Assuming the data is available, how is it accessed and/or moved into the data mart? Companies need to determine how reliable and clean their data is and whether its format is consistent with other data (i.e., currency, scale). Do these systems utilize the same meta data? In other words, does "Cost of Sales" mean the same thing across all source systems? Unfortunately, the answer to these questions is often that the underlying systems are not consistent and synchronized. This data needs to be normalized - made consistent - before your organization can obtain the full benefits of BPM.
A well-designed performance management system will be used in some way by many kinds of employees. With a high volume of users, response time can become an issue. Also, the nature of the data in the system can create a sense of urgency for the user. If people are trying to see if they made their revenue goals for the month and, therefore, get to keep their jobs, a few seconds delay for a report to refresh can be an eternity. The added complexity with BPM systems relates to usage patterns. Due to the particular business processes being automated, there will be very large usage spikes. Budgeting, in particular, can lead to hundreds, if not thousands, of users updating the database almost simultaneously. When the budget is due, almost everyone will be on the system submitting the budget they just completed. This can be a challenge for the selected software, but also places a burden on the corporate network. All of these users will be accessing the system and database concurrently. Similarly, BPM systems facilitate the month-end close through their consolidation module. Once that is done, everyone is anxious to review their performance for the past month. Another peak usage spike occurs, this time relating to data access. Lastly, some forward-thinking organizations actually have their board members sign in to the system to view the key metrics live during a board meeting. While this is not a volume issue, it is a high visibility situation where you do not want the network to be sluggish or crash. The challenge is to make sure the network, server and communications infrastructure is robust enough to support the type of usage that is common with BPM. This may require additional investment in redundant hardware.
We have also seen organizations that analyze and adjust the infrastructure at headquarters, but completely neglect testing performance at field locations or even other buildings in a campus environment. Be thorough. Poor performance can reduce active usage of a BPM system and, therefore, its ultimate benefit and value to the organization.

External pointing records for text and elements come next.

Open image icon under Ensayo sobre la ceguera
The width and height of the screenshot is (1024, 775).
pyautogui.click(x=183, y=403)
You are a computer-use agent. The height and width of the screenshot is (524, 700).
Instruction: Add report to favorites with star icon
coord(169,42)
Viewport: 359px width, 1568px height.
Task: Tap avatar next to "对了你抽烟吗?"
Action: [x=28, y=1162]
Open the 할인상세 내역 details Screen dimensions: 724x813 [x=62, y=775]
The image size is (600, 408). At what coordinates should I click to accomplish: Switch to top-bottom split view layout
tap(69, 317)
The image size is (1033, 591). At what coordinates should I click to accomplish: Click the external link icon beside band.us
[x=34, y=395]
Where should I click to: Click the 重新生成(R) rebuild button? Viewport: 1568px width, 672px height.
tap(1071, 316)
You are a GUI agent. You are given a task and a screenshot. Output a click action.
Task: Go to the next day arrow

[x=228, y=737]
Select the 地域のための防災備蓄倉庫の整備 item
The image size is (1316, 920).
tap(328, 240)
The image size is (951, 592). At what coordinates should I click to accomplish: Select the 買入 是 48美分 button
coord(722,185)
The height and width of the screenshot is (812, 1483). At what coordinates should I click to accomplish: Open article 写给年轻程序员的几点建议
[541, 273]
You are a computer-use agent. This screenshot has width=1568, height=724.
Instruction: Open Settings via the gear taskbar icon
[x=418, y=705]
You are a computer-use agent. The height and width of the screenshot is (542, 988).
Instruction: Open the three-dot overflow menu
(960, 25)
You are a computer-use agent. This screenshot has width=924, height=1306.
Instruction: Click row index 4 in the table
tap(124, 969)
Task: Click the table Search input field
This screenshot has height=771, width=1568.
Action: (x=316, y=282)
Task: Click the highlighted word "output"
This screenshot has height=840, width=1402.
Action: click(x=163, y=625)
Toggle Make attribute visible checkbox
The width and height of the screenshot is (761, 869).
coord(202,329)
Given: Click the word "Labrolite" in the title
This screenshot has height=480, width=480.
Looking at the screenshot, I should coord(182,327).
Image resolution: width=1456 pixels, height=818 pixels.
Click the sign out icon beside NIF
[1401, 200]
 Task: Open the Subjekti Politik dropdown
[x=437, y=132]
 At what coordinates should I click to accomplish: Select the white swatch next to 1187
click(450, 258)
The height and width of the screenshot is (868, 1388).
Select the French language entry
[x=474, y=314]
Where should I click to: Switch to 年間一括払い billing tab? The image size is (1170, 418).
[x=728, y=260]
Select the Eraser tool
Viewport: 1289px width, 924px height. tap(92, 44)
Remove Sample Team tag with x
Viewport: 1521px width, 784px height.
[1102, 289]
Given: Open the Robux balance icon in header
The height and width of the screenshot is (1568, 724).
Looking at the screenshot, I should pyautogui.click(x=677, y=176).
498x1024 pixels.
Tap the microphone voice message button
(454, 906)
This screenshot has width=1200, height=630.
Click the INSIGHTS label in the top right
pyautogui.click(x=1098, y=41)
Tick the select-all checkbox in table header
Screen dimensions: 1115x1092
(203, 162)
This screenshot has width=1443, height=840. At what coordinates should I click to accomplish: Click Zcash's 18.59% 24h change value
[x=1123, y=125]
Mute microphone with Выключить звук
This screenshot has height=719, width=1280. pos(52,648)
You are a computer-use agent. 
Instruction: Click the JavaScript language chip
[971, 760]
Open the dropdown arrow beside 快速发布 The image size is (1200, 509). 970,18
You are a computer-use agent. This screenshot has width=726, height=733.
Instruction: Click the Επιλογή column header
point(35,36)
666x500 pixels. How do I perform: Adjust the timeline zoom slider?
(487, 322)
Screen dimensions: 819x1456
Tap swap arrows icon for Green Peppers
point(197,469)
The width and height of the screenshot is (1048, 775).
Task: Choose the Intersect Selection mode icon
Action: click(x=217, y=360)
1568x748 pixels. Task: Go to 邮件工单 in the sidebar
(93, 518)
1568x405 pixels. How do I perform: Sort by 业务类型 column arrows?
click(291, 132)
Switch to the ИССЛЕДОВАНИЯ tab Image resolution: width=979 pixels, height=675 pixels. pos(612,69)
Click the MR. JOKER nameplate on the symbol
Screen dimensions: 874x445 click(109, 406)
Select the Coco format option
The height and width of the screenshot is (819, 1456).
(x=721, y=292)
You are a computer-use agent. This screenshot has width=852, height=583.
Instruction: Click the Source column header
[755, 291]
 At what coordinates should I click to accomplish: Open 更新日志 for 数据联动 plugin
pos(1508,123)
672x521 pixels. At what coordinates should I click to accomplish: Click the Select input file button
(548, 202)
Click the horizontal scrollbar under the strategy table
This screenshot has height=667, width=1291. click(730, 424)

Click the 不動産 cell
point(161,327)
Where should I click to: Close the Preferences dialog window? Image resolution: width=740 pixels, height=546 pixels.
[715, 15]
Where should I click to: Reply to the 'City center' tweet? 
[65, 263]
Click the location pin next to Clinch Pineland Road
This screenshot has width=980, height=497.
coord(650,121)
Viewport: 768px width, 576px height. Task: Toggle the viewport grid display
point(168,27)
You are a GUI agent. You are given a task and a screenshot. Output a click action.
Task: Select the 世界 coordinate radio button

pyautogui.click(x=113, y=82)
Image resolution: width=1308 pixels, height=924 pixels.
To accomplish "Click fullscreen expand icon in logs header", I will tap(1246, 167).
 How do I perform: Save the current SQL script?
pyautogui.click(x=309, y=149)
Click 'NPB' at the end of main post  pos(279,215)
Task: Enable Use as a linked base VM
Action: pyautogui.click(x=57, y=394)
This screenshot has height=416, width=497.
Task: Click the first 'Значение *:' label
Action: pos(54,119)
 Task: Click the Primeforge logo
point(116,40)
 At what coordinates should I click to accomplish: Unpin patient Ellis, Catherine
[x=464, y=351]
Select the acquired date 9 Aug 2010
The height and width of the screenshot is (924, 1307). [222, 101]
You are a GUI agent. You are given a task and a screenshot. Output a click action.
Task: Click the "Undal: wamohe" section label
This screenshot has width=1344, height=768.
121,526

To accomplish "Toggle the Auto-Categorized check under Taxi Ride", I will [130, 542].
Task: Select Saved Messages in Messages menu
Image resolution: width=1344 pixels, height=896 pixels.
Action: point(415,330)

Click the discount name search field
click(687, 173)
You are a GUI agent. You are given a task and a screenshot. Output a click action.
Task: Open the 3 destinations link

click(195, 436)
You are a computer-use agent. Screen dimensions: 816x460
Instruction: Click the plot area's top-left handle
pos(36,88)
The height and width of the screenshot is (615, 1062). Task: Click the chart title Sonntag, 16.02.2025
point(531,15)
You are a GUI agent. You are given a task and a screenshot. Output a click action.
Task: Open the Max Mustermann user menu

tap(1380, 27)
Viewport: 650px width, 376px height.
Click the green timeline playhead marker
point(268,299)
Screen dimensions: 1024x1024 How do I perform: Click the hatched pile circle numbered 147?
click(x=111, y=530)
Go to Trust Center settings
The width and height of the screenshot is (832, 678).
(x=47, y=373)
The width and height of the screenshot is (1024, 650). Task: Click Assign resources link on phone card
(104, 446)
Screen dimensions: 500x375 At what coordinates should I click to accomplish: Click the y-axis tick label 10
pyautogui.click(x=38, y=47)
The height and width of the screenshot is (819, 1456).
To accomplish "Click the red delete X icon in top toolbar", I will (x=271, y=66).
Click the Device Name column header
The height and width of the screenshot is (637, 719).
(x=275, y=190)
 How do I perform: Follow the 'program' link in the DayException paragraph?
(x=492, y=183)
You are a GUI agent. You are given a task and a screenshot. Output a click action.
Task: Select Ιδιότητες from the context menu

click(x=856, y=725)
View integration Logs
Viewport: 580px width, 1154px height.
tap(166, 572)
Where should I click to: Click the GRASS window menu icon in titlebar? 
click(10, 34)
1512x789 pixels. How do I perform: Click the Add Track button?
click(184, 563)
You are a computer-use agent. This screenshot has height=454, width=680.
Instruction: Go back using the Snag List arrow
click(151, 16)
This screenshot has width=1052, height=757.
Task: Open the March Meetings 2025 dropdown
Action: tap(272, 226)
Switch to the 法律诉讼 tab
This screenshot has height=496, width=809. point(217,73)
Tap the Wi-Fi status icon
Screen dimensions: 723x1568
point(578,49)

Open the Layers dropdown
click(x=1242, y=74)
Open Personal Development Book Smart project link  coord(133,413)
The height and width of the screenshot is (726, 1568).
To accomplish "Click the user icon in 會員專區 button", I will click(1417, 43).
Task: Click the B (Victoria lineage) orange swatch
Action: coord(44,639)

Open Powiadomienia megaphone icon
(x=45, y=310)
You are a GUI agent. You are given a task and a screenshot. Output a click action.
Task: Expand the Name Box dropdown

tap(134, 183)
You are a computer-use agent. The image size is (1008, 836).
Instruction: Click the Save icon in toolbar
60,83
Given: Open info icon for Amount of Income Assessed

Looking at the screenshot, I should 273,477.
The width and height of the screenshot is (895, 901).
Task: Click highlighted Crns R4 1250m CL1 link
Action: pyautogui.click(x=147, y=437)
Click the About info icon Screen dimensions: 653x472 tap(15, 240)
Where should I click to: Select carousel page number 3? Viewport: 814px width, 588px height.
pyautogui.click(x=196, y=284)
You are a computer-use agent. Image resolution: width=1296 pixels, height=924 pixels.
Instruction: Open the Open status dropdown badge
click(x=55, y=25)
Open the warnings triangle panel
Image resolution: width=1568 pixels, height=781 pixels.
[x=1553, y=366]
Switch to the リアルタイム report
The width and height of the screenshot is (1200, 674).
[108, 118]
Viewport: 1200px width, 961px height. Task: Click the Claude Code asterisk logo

Most BPM systems today are designed to be maintained and expanded by the business end user. This is great for the end users, and also ultimately for the IT group that is no longer required to program a custom report every time a new need is identified. Marketing hype aside, the end user will need some level of expert support from IT, particularly if the new report requires changes to the underlying meta data (chart of accounts, organization chart, data categories, etc.). Here is where potential problems can arise. Many IT groups are staffed with developers/programmers who excel at building solutions from existing BI tools or custom programming an application from scratch. Implementing one of today's BPM packaged applications requires a different set of skills. The end user support team in IT needs to be trained on the syntax of the product being implemented. From a process perspective, there needs to be some sort of central help desk/support line that can support a large number of business users on the application. Many IT groups already have help desks in place for other software. With BPM, many support requests will require some understanding of the business use of the product, not just the underlying technology. This is an area where the typical IT group tends to be weaker. Whereas typical support calls usually sound something like: "Windows crashed, my machine is frozen ..." a BPM call is more along the lines of "My budget is due today, I just entered some new numbers, and now the balance sheet won't balance - something must be wrong with the chart of accounts." IT may need to partner with finance on problems of this type - but these issues will arise, they will be time-critical, and IT needs to be prepared.
While readying the IT organization for a BPM initiative can pose significant challenges, the many benefits justify the effort. The benefits are a key reason our recent BPM Pulse 2004 Survey found that nearly 75 percent of organizations have recently completed a BPM project, are in progress or have plans to move forward in the near term. If you are ready to start a BPM project, take advantage of the proven methodologies available to help IT properly prepare for this major initiative.